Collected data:
****
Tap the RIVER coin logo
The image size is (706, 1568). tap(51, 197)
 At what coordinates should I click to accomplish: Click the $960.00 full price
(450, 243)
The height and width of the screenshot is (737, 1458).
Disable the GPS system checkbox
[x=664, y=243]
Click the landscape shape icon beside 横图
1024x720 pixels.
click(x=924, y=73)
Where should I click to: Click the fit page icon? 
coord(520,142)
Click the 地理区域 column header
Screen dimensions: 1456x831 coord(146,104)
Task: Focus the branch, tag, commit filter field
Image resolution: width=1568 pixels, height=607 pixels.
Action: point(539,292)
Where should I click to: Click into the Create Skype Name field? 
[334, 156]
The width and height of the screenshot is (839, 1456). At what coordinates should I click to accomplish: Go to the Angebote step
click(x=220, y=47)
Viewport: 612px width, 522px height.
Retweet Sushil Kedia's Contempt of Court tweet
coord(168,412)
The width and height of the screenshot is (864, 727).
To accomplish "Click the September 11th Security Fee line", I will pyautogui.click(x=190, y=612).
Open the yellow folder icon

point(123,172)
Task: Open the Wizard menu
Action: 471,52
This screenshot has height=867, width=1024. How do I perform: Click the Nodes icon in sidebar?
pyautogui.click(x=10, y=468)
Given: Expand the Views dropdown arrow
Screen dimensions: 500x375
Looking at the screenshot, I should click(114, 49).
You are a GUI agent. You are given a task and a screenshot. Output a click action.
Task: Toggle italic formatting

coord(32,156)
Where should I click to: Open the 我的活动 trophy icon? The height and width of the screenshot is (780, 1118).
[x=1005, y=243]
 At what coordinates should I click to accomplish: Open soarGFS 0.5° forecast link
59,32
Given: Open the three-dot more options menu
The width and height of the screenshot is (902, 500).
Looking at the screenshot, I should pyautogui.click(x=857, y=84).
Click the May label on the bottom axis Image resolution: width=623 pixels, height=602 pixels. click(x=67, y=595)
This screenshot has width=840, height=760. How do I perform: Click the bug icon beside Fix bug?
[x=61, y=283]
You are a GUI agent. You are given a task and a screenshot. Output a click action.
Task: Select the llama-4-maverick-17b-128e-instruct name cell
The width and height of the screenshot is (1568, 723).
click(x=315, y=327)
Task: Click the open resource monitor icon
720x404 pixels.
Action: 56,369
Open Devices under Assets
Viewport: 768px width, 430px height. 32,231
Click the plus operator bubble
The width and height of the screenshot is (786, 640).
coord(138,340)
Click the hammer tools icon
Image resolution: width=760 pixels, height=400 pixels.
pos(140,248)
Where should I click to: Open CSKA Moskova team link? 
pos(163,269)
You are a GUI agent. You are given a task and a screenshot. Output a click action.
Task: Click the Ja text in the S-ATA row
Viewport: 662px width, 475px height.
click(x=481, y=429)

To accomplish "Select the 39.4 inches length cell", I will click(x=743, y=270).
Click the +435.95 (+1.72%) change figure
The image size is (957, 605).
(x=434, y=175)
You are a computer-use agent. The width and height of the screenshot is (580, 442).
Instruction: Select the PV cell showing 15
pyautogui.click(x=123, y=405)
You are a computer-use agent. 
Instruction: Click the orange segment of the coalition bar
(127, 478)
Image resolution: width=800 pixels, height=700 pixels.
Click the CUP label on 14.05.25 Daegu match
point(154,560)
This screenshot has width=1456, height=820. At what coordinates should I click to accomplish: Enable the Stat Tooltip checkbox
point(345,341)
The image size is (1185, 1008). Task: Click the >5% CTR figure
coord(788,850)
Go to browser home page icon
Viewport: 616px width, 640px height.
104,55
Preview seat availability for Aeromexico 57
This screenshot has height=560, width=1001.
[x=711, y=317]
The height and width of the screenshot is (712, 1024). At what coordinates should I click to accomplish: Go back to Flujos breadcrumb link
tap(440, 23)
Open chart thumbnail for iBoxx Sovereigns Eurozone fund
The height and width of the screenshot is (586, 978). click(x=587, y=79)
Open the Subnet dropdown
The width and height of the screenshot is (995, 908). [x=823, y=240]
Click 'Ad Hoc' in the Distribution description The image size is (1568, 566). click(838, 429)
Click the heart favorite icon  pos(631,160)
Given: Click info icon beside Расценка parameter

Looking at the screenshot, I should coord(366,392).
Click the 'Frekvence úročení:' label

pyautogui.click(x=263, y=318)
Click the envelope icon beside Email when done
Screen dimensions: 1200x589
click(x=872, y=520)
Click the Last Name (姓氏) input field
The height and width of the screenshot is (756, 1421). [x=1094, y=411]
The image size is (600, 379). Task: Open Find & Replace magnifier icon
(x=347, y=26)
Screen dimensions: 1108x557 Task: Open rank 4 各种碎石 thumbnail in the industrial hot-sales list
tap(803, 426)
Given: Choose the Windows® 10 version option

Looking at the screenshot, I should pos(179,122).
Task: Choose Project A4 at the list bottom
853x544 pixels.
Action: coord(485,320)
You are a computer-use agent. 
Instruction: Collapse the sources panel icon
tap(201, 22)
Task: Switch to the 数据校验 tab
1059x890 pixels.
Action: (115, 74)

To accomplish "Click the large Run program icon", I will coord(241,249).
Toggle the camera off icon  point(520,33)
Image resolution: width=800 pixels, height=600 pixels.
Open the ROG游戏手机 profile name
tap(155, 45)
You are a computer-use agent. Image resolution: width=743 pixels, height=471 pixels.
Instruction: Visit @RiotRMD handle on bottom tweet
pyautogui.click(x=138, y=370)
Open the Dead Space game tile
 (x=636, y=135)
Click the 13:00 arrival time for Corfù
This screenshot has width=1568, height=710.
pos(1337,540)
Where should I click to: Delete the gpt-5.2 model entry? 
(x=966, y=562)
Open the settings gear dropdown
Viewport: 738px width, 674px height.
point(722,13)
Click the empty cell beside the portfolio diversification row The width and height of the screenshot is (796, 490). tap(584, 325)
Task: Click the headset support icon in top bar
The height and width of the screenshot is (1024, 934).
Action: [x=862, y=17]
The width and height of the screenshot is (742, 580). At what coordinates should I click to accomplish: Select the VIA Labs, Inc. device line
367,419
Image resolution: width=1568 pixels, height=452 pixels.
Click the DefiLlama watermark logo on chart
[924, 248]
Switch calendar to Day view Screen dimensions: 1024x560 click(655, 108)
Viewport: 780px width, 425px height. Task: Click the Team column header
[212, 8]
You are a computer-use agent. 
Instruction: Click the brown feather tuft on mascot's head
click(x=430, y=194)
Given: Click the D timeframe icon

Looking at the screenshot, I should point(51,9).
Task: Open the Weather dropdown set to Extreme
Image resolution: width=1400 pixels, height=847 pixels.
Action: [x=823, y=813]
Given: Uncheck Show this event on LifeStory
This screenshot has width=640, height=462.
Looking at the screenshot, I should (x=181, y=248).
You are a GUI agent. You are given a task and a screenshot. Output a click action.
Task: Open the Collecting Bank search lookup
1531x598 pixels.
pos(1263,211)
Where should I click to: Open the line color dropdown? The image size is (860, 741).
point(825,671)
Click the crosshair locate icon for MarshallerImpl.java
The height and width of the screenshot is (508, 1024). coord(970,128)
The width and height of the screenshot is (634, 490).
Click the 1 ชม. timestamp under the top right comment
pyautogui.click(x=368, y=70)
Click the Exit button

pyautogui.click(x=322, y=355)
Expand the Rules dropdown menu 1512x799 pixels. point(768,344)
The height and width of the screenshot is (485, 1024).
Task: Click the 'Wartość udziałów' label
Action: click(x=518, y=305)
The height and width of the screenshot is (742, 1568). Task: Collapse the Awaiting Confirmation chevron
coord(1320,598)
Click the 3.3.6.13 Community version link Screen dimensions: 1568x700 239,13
****
> [PROBLEM TO SOLVE]
With no line omitted, copy all the data exactly.

> [ANSWER FOR THE TASK]
Tap the RIVER coin logo
The image size is (706, 1568). tap(51, 197)
 At what coordinates should I click to accomplish: Click the $960.00 full price
(450, 243)
The height and width of the screenshot is (737, 1458).
Disable the GPS system checkbox
[x=664, y=243]
Click the landscape shape icon beside 横图
1024x720 pixels.
click(x=924, y=73)
Where should I click to: Click the fit page icon? 
coord(520,142)
Click the 地理区域 column header
Screen dimensions: 1456x831 coord(146,104)
Task: Focus the branch, tag, commit filter field
Image resolution: width=1568 pixels, height=607 pixels.
Action: point(539,292)
Where should I click to: Click into the Create Skype Name field? 
[334, 156]
The width and height of the screenshot is (839, 1456). At what coordinates should I click to accomplish: Go to the Angebote step
click(x=220, y=47)
Viewport: 612px width, 522px height.
Retweet Sushil Kedia's Contempt of Court tweet
coord(168,412)
The width and height of the screenshot is (864, 727).
To accomplish "Click the September 11th Security Fee line", I will pyautogui.click(x=190, y=612).
Open the yellow folder icon

point(123,172)
Task: Open the Wizard menu
Action: 471,52
This screenshot has height=867, width=1024. How do I perform: Click the Nodes icon in sidebar?
pyautogui.click(x=10, y=468)
Given: Expand the Views dropdown arrow
Screen dimensions: 500x375
Looking at the screenshot, I should click(114, 49).
You are a GUI agent. You are given a task and a screenshot. Output a click action.
Task: Toggle italic formatting

coord(32,156)
Where should I click to: Open the 我的活动 trophy icon? The height and width of the screenshot is (780, 1118).
[x=1005, y=243]
 At what coordinates should I click to accomplish: Open soarGFS 0.5° forecast link
59,32
Given: Open the three-dot more options menu
The width and height of the screenshot is (902, 500).
Looking at the screenshot, I should pyautogui.click(x=857, y=84).
Click the May label on the bottom axis Image resolution: width=623 pixels, height=602 pixels. click(x=67, y=595)
This screenshot has width=840, height=760. How do I perform: Click the bug icon beside Fix bug?
[x=61, y=283]
You are a GUI agent. You are given a task and a screenshot. Output a click action.
Task: Select the llama-4-maverick-17b-128e-instruct name cell
The width and height of the screenshot is (1568, 723).
click(x=315, y=327)
Task: Click the open resource monitor icon
720x404 pixels.
Action: 56,369
Open Devices under Assets
Viewport: 768px width, 430px height. 32,231
Click the plus operator bubble
The width and height of the screenshot is (786, 640).
coord(138,340)
Click the hammer tools icon
Image resolution: width=760 pixels, height=400 pixels.
pos(140,248)
Where should I click to: Open CSKA Moskova team link? 
pos(163,269)
You are a GUI agent. You are given a task and a screenshot. Output a click action.
Task: Click the Ja text in the S-ATA row
Viewport: 662px width, 475px height.
click(x=481, y=429)

To accomplish "Select the 39.4 inches length cell", I will click(x=743, y=270).
Click the +435.95 (+1.72%) change figure
The image size is (957, 605).
(x=434, y=175)
You are a computer-use agent. The width and height of the screenshot is (580, 442).
Instruction: Select the PV cell showing 15
pyautogui.click(x=123, y=405)
You are a computer-use agent. 
Instruction: Click the orange segment of the coalition bar
(127, 478)
Image resolution: width=800 pixels, height=700 pixels.
Click the CUP label on 14.05.25 Daegu match
point(154,560)
This screenshot has width=1456, height=820. At what coordinates should I click to accomplish: Enable the Stat Tooltip checkbox
point(345,341)
The image size is (1185, 1008). Task: Click the >5% CTR figure
coord(788,850)
Go to browser home page icon
Viewport: 616px width, 640px height.
104,55
Preview seat availability for Aeromexico 57
This screenshot has height=560, width=1001.
[x=711, y=317]
The height and width of the screenshot is (712, 1024). At what coordinates should I click to accomplish: Go back to Flujos breadcrumb link
tap(440, 23)
Open chart thumbnail for iBoxx Sovereigns Eurozone fund
The height and width of the screenshot is (586, 978). click(x=587, y=79)
Open the Subnet dropdown
The width and height of the screenshot is (995, 908). [x=823, y=240]
Click 'Ad Hoc' in the Distribution description The image size is (1568, 566). click(838, 429)
Click the heart favorite icon  pos(631,160)
Given: Click info icon beside Расценка parameter

Looking at the screenshot, I should coord(366,392).
Click the 'Frekvence úročení:' label

pyautogui.click(x=263, y=318)
Click the envelope icon beside Email when done
Screen dimensions: 1200x589
click(x=872, y=520)
Click the Last Name (姓氏) input field
The height and width of the screenshot is (756, 1421). [x=1094, y=411]
The image size is (600, 379). Task: Open Find & Replace magnifier icon
(x=347, y=26)
Screen dimensions: 1108x557 Task: Open rank 4 各种碎石 thumbnail in the industrial hot-sales list
tap(803, 426)
Given: Choose the Windows® 10 version option

Looking at the screenshot, I should pos(179,122).
Task: Choose Project A4 at the list bottom
853x544 pixels.
Action: coord(485,320)
You are a computer-use agent. 
Instruction: Collapse the sources panel icon
tap(201, 22)
Task: Switch to the 数据校验 tab
1059x890 pixels.
Action: (115, 74)

To accomplish "Click the large Run program icon", I will coord(241,249).
Toggle the camera off icon  point(520,33)
Image resolution: width=800 pixels, height=600 pixels.
Open the ROG游戏手机 profile name
tap(155, 45)
You are a computer-use agent. Image resolution: width=743 pixels, height=471 pixels.
Instruction: Visit @RiotRMD handle on bottom tweet
pyautogui.click(x=138, y=370)
Open the Dead Space game tile
 (x=636, y=135)
Click the 13:00 arrival time for Corfù
This screenshot has width=1568, height=710.
pos(1337,540)
Where should I click to: Delete the gpt-5.2 model entry? 
(x=966, y=562)
Open the settings gear dropdown
Viewport: 738px width, 674px height.
point(722,13)
Click the empty cell beside the portfolio diversification row The width and height of the screenshot is (796, 490). tap(584, 325)
Task: Click the headset support icon in top bar
The height and width of the screenshot is (1024, 934).
Action: [x=862, y=17]
The width and height of the screenshot is (742, 580). At what coordinates should I click to accomplish: Select the VIA Labs, Inc. device line
367,419
Image resolution: width=1568 pixels, height=452 pixels.
Click the DefiLlama watermark logo on chart
[924, 248]
Switch calendar to Day view Screen dimensions: 1024x560 click(655, 108)
Viewport: 780px width, 425px height. Task: Click the Team column header
[212, 8]
You are a computer-use agent. 
Instruction: Click the brown feather tuft on mascot's head
click(x=430, y=194)
Given: Click the D timeframe icon

Looking at the screenshot, I should point(51,9).
Task: Open the Weather dropdown set to Extreme
Image resolution: width=1400 pixels, height=847 pixels.
Action: [x=823, y=813]
Given: Uncheck Show this event on LifeStory
This screenshot has width=640, height=462.
Looking at the screenshot, I should (x=181, y=248).
You are a GUI agent. You are given a task and a screenshot. Output a click action.
Task: Open the Collecting Bank search lookup
1531x598 pixels.
pos(1263,211)
Where should I click to: Open the line color dropdown? The image size is (860, 741).
point(825,671)
Click the crosshair locate icon for MarshallerImpl.java
The height and width of the screenshot is (508, 1024). coord(970,128)
The width and height of the screenshot is (634, 490).
Click the 1 ชม. timestamp under the top right comment
pyautogui.click(x=368, y=70)
Click the Exit button

pyautogui.click(x=322, y=355)
Expand the Rules dropdown menu 1512x799 pixels. point(768,344)
The height and width of the screenshot is (485, 1024).
Task: Click the 'Wartość udziałów' label
Action: click(x=518, y=305)
The height and width of the screenshot is (742, 1568). Task: Collapse the Awaiting Confirmation chevron
coord(1320,598)
Click the 3.3.6.13 Community version link Screen dimensions: 1568x700 239,13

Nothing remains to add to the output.